Just a few days after releasing IN FLUX, Brave Wave Productions announced a new album at Bit Summit MMXIV called PROJECT LIGHT that features some of Japan's most well known and beloved game composers, including Manami Matsumae (of Mega Man, Mighty No. 9) and Yoko Shimomura (of StreetFighter II, Kingdom Hearts). PROJECT LIGHT was born from the vision of (Creative Director) Mohammed Taher wanting to resurrect the Famicom-era composers and remind the world that they're still here with us and they can make good music. It's a story-driven album that tells the story of a planet on the verge of destruction due to an imminent supernova (an explosion of the sun); and thus we follow Light, one of the highly-advanced humanoids built to investigate the problem and reverse the doomed sun's fate.
In addition to Manami Matsumae and Yoko Shimomura, the album features Harumi Fujita (Mega Man 3), Junko Tamiya (Strider), Takashi Tateishi (Mega Man 2), Yasuaki "BUN BUN" Fujita (Mega Man 3), Mari Yamaguchi (Mega Man 5), and Ippo Yamada (Mega Man 9). The album is directed and supervised by Mohammed Taher of Brave Wave, with Ippo Yamada serving as the Music Director and hally as the Music Producer. The three are aiming to bring a new side of chiptunes to fans of videogames and music. The album will be released "whenever it's ready," as Taher said on stage, with the expectation of finishing the album at the end of the year.

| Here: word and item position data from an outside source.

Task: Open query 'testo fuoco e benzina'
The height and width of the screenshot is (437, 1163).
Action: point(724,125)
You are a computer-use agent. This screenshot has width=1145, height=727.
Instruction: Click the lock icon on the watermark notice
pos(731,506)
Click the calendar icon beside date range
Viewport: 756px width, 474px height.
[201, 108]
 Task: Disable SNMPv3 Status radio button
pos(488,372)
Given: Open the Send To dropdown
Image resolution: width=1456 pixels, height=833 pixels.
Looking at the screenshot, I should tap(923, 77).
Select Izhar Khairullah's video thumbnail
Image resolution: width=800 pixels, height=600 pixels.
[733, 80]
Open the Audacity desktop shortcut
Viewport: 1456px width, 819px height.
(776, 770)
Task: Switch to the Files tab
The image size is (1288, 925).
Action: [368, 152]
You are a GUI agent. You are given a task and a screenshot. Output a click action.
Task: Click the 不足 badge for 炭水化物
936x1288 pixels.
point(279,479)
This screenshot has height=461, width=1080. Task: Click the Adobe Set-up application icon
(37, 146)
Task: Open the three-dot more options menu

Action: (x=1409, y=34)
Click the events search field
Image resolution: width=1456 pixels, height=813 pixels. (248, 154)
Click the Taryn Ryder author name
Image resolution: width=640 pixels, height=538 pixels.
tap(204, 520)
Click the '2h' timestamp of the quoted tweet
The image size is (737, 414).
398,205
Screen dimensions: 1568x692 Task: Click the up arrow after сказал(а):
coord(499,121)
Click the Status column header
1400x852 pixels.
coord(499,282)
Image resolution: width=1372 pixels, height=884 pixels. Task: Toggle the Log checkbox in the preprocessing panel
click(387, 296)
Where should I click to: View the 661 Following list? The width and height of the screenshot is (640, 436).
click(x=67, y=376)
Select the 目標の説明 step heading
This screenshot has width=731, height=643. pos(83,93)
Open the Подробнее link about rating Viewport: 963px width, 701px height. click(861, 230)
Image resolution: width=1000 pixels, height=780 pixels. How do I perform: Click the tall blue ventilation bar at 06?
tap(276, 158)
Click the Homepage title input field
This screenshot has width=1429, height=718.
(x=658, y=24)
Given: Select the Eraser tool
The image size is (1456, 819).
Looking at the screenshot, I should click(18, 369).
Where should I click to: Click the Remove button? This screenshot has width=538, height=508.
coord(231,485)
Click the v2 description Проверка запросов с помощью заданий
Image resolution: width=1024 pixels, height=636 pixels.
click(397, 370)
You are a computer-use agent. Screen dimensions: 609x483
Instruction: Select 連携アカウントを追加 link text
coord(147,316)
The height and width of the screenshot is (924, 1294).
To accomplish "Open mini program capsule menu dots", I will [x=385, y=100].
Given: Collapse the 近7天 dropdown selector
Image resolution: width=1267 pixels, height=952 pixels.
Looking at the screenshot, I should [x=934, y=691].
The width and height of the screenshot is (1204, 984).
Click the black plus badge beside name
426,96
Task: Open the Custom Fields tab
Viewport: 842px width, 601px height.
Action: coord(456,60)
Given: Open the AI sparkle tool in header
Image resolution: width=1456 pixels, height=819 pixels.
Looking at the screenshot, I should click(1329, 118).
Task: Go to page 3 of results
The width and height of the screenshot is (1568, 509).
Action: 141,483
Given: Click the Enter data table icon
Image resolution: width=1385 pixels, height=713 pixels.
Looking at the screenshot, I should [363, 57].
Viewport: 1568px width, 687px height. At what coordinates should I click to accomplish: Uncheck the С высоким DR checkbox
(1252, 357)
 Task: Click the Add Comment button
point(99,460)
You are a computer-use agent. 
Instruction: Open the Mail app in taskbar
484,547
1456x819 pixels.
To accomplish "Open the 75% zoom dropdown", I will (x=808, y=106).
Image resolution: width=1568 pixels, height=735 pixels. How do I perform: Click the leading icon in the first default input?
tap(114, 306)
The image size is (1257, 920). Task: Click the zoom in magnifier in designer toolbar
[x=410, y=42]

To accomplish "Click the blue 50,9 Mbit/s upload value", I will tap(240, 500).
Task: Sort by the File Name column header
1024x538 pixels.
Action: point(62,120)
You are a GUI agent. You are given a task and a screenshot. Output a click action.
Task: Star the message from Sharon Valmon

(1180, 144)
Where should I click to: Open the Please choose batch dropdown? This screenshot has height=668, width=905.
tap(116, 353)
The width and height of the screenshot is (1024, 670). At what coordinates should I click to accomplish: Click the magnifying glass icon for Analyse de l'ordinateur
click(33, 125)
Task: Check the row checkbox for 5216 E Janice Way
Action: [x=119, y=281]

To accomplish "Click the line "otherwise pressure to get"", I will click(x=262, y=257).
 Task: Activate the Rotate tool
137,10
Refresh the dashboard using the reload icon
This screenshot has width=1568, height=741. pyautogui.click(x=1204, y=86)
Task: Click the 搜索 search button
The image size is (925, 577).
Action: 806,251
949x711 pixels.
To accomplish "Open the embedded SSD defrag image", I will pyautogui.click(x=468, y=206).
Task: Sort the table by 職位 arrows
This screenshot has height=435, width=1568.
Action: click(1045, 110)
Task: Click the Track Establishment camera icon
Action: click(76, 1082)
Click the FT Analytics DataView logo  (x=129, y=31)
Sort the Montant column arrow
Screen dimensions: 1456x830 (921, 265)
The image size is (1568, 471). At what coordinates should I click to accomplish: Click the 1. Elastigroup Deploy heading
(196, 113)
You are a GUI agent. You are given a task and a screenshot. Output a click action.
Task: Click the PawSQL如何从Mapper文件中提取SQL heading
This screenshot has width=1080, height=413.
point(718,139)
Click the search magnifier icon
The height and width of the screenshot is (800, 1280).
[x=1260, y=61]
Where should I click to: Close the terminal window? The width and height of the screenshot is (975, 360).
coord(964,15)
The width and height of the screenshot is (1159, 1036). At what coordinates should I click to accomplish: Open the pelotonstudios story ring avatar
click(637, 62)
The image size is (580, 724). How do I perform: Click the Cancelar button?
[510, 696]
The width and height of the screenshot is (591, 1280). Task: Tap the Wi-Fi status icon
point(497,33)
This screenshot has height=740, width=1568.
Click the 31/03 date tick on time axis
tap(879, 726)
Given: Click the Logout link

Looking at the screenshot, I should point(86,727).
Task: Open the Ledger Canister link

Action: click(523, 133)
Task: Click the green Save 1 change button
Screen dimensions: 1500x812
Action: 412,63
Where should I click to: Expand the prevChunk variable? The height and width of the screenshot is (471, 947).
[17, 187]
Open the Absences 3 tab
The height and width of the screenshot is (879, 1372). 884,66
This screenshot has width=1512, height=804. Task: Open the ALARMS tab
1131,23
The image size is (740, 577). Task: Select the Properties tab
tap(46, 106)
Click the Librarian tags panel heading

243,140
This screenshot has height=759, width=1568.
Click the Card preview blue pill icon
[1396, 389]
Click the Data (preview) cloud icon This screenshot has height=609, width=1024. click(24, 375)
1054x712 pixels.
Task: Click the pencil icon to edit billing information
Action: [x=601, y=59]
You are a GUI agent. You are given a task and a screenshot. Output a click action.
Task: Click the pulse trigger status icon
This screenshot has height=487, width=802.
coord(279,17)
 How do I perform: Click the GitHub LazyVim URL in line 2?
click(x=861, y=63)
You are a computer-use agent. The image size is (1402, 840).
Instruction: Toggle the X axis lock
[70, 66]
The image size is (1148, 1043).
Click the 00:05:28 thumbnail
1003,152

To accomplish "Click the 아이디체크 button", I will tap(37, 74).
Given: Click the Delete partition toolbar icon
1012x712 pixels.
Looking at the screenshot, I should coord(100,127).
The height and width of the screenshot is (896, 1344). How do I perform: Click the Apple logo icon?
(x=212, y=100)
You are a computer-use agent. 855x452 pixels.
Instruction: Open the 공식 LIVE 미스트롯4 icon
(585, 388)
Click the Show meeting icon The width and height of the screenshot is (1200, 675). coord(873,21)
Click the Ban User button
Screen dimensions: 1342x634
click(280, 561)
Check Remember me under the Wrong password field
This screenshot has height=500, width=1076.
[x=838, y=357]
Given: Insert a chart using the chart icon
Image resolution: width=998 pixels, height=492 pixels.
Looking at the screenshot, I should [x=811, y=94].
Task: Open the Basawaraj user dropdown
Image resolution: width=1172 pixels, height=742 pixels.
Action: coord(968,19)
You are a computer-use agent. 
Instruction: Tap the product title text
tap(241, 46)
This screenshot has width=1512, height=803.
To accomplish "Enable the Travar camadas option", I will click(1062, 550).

Brave Wave Productions recently held three live shows at Bit Summit MMXIV, featuring live performances by Manami Matsumae (Mega Man), Chipzel (Super Hexagon), and Saori Kobayashi (Panzer Dragoon Saga). In addition to that, the label recently released IN FLUX on both iTunes and Bandcamp, featuring music from Akira Yamaoka (Silent Hill), Keiji Yamagishi (Captain Taubasa), Jim Guthrie (Sworcery), Eirik Suhrke (Spelunky), as well as music from the Bit Summit live performers. The company is working on a number of unannounced music projects to be released later this year and the next, in the hope of delighting game-music fans everywhere in the world and especially those who favor Japan's videogame musicians.